THE PROBLEM
Would you retype the line that contains "Task: Open the Duration end date dropdown" and all lines following it to the end of the entries below, exactly and without pictures?

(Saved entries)
▼

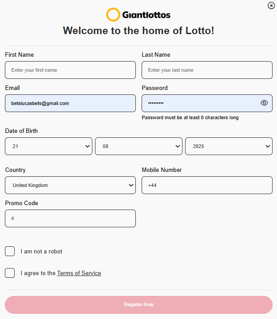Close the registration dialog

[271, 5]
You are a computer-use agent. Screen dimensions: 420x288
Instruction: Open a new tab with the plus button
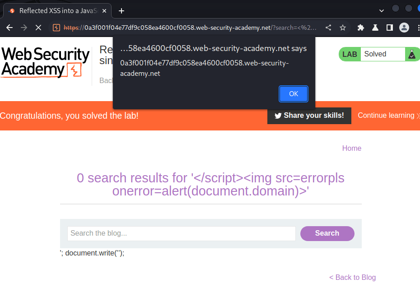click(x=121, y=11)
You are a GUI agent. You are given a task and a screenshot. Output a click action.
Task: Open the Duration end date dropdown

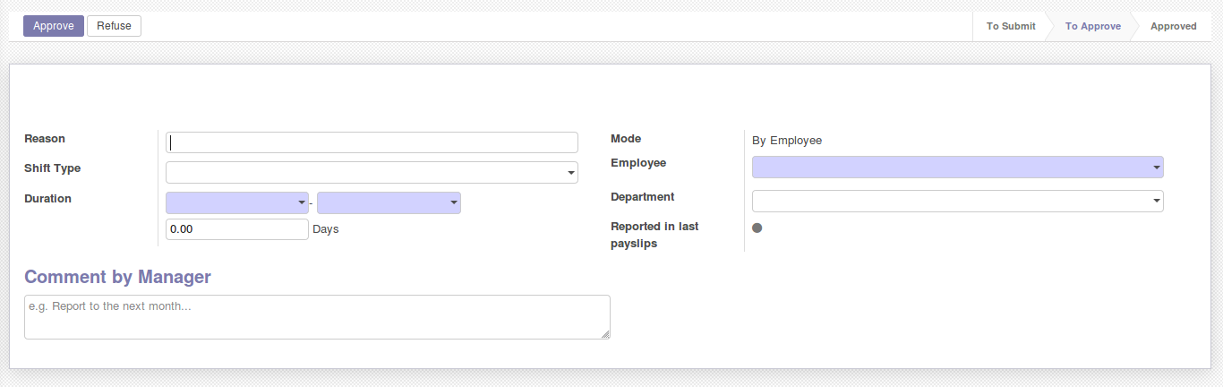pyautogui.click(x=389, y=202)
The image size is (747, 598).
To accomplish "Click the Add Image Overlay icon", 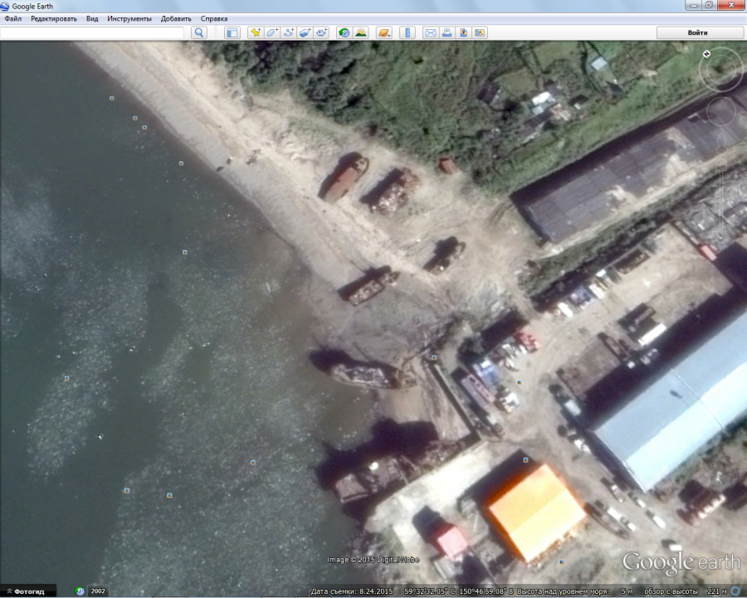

▲

YOUR RESPONSE
Task: Open the Duration end date dropdown

pyautogui.click(x=389, y=202)
The image size is (747, 598).
To accomplish "Click the Add Image Overlay icon", 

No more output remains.